The reason family dynamics are so visibly apparent when a family member is facing death, has much to do with the limited time frame and finality that death introduces. No longer can differences of opinion between family members be ignored, as the immediacy of dying requires no hesitations. One person may think more treatments should be sought after, while another person thinks they should change the focus to comfort based goals. Fireworks may ensue, as the treatment seeker feels that the comfort approach is leading to death.
Besides the conflicts regarding the overall goals of where a patient is heading, family opinions on proper medication use, resource allocations, final wishes, and funeral plans can all cause battles.

At the core of some family dynamics are unresolved personal issues pertaining to the one who is dying. This can range from past wrongs, to current guilt at how the relationship has turned out, to perceived favoritism among siblings.  When all of these past slights are carried into the room of a family member who is dying, even something as simple as deciding on whether to insert a bladder catheter can erupt into conflict because it transforms into a symbol of power struggle.

I was once in a room where such a dynamic took place.  In whispered dramatic tones, family members hovered in a corner arguing about whether their dad should be forced to eat his ice cream or not. 

Meanwhile, their father quietly began to make the changes suggestive of immediate death, and I had to draw their attention back to what really mattered; the last moments of their father’s life.

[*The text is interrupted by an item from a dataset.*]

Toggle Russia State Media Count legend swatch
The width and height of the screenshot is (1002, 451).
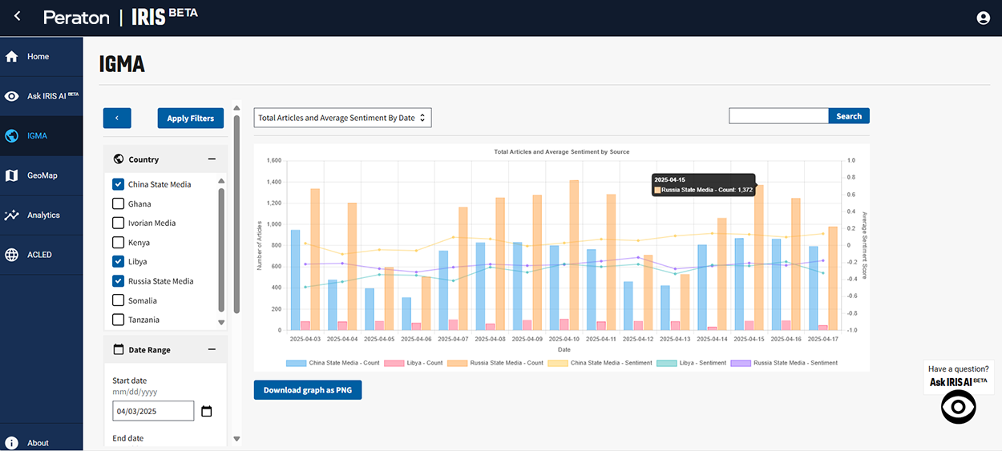(458, 363)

This is the problem when family dynamics run amok; the focus is shifted away from the patient. This may be precisely why some families create conflict, as it becomes more comfortable than confronting the reality of dying. But in the end, it’s not supposed to be about us. In the end, it really is about the one who is dying.


We cannot escape our personalities, or the summation of all things from our family story, but we can pause and remember who the main character is when someone’s dying.  Maybe, if we’re prepared for the roller coaster of family dynamics, and get lucky, we’ll be a stronger, closer family by the end.